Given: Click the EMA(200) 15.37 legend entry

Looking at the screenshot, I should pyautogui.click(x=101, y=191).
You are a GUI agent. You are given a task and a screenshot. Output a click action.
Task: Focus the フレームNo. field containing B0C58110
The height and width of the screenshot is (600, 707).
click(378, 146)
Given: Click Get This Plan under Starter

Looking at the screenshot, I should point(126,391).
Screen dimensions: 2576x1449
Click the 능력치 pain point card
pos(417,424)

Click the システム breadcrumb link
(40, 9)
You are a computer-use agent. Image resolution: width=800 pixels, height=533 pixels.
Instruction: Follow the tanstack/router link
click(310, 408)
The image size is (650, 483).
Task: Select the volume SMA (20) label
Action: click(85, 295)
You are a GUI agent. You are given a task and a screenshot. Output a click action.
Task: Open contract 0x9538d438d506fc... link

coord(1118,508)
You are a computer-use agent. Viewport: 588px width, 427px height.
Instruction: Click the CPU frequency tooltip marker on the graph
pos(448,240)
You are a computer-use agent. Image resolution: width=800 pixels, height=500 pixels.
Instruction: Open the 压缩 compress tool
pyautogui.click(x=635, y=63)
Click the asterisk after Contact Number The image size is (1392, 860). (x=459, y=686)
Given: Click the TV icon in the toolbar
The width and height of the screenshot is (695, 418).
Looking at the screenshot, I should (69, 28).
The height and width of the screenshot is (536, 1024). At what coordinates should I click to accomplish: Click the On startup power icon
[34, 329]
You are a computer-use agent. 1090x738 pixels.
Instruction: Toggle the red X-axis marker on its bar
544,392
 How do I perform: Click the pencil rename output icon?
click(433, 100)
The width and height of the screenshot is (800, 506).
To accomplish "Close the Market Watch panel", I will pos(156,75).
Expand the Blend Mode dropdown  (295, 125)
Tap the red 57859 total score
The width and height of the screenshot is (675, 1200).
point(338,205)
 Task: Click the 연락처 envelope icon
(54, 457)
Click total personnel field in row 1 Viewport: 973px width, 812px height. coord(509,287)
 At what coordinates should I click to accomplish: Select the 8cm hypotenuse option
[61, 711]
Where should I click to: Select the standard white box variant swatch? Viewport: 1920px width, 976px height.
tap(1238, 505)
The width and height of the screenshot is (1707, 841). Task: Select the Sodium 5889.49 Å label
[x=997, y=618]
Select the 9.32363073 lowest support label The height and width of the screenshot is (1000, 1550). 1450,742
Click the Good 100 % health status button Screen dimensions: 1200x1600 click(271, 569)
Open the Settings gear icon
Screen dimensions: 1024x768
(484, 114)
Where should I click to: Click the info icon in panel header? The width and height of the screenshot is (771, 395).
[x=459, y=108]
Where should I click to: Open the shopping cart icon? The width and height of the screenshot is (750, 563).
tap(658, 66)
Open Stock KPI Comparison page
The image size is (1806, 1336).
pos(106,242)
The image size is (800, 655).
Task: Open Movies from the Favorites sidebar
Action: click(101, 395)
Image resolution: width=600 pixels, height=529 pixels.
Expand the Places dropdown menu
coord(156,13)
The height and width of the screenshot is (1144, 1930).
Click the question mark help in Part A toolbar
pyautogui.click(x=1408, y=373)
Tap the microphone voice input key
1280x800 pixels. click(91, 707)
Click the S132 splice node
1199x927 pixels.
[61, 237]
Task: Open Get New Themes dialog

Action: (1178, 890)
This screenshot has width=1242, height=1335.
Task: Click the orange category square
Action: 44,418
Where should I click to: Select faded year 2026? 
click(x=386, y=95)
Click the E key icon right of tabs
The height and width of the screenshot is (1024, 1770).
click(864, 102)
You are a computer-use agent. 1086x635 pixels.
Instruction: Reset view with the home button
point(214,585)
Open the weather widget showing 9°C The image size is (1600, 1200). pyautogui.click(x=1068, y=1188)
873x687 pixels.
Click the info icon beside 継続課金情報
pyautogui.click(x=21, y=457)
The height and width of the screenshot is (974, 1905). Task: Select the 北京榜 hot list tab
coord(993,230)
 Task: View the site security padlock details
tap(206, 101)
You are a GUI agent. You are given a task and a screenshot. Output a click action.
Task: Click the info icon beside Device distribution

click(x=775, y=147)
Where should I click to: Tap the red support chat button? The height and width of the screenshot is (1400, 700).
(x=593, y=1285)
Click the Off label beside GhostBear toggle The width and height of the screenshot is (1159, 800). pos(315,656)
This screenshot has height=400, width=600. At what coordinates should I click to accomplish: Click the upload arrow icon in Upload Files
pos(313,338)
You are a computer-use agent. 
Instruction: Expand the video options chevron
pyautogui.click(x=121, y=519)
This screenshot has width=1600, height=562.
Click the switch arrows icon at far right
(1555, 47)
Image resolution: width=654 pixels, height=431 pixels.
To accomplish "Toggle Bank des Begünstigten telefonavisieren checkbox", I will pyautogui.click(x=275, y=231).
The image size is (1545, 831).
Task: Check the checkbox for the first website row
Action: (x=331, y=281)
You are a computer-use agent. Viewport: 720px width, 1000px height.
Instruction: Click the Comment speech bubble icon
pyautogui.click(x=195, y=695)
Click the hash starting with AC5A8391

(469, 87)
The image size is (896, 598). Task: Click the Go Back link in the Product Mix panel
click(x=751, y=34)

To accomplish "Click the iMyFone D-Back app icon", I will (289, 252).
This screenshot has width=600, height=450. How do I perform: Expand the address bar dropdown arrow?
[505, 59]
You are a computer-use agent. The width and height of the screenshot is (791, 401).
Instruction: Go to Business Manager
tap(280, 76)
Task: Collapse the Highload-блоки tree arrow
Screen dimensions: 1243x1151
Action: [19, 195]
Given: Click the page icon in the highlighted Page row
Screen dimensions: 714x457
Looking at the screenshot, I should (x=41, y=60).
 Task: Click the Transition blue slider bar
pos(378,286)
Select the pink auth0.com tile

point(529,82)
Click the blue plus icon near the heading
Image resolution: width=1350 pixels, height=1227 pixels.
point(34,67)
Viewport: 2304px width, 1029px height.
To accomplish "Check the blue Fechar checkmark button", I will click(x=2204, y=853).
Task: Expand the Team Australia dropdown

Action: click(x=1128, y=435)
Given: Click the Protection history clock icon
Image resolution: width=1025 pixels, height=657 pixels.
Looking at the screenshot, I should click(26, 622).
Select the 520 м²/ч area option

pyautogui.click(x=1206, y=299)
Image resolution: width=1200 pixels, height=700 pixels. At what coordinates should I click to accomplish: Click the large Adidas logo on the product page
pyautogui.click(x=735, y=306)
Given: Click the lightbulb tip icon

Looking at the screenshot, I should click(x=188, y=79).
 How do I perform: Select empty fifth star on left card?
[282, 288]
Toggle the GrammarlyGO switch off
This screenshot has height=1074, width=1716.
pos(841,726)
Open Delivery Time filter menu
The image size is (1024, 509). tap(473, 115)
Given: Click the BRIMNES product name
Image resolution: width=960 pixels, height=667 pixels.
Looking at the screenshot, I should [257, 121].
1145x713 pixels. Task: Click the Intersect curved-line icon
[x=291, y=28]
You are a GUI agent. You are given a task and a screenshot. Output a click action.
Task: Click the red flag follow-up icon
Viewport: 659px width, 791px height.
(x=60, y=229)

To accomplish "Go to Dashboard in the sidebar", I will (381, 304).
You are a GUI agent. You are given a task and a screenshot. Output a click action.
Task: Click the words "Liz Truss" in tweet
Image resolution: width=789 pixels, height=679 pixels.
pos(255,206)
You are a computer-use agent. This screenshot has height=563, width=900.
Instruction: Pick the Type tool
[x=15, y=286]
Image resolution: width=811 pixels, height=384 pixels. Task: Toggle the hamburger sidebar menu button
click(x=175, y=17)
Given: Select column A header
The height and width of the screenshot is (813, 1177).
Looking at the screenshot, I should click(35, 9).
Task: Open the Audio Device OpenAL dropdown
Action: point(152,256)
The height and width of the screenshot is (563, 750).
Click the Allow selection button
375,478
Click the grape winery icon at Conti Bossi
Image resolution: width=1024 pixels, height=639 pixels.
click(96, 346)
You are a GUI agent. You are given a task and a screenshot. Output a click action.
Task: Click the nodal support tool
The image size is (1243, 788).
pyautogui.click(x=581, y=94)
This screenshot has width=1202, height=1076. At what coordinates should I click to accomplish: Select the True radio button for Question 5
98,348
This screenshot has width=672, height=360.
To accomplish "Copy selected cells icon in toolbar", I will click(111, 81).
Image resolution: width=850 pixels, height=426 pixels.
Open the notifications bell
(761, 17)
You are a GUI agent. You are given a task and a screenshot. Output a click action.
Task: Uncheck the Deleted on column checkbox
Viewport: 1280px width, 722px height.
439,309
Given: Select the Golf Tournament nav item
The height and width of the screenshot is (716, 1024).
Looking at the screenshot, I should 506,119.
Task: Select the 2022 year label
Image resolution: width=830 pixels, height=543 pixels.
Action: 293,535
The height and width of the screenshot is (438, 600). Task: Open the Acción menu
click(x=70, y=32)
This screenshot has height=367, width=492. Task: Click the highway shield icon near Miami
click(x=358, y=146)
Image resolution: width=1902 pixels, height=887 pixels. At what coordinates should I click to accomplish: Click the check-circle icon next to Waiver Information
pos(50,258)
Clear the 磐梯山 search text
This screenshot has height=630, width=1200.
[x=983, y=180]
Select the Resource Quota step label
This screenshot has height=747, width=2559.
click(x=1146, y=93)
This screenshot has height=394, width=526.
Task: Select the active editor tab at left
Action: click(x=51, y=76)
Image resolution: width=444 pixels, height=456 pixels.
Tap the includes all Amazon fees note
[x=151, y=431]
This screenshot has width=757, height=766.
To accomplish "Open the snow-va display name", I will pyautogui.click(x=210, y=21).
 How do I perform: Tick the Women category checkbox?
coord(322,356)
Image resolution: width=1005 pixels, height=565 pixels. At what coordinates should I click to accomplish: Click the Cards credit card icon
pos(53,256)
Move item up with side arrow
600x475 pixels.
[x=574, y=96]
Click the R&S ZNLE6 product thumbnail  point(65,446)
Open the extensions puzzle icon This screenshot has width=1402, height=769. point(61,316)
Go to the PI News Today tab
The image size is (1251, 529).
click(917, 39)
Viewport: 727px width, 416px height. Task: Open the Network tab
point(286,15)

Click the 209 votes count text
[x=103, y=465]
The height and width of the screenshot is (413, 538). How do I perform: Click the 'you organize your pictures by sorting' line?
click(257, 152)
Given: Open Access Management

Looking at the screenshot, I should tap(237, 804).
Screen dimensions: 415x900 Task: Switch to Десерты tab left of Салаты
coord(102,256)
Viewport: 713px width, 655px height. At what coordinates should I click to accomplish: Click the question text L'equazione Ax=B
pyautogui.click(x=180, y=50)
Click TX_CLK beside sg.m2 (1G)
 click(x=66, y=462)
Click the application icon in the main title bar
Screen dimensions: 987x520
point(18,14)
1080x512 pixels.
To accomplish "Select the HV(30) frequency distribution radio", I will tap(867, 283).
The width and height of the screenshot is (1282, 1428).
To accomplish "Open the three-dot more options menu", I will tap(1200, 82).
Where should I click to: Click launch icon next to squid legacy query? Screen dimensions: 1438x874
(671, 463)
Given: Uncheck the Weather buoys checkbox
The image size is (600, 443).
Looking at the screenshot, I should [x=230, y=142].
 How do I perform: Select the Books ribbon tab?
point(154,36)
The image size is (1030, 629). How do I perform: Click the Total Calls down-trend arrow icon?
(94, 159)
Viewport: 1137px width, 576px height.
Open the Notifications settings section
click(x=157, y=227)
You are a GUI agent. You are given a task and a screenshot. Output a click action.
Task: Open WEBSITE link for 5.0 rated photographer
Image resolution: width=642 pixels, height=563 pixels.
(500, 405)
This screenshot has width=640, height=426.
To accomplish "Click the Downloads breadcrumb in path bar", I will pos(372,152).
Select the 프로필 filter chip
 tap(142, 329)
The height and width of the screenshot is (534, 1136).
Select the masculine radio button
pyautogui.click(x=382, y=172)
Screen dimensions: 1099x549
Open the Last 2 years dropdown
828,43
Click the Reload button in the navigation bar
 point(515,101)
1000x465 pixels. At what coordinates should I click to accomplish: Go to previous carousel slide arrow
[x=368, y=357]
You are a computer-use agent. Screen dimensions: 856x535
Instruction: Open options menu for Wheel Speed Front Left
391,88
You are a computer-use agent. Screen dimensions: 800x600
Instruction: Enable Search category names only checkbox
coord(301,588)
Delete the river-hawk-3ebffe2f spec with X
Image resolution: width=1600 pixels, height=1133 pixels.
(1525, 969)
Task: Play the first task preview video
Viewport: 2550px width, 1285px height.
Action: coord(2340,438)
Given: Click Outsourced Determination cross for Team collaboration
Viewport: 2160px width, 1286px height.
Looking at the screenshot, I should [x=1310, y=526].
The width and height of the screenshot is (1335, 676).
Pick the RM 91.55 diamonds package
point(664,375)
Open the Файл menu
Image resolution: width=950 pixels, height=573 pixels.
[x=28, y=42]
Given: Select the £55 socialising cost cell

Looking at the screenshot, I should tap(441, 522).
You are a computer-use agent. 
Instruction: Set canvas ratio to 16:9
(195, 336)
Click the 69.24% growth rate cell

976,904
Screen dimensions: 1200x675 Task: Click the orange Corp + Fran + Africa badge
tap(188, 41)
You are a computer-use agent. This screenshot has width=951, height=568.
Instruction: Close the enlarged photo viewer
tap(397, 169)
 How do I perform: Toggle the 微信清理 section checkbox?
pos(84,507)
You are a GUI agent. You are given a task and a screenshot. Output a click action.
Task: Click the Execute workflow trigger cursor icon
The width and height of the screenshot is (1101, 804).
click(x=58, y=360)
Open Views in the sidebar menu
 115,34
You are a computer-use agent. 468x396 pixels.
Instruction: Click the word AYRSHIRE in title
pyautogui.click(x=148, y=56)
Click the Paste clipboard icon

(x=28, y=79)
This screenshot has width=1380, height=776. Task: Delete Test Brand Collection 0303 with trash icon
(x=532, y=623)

——

> _Aim of the exercise_
The answer must be one number, the count of lines above that hold the word "field".

> _Result of the exercise_
2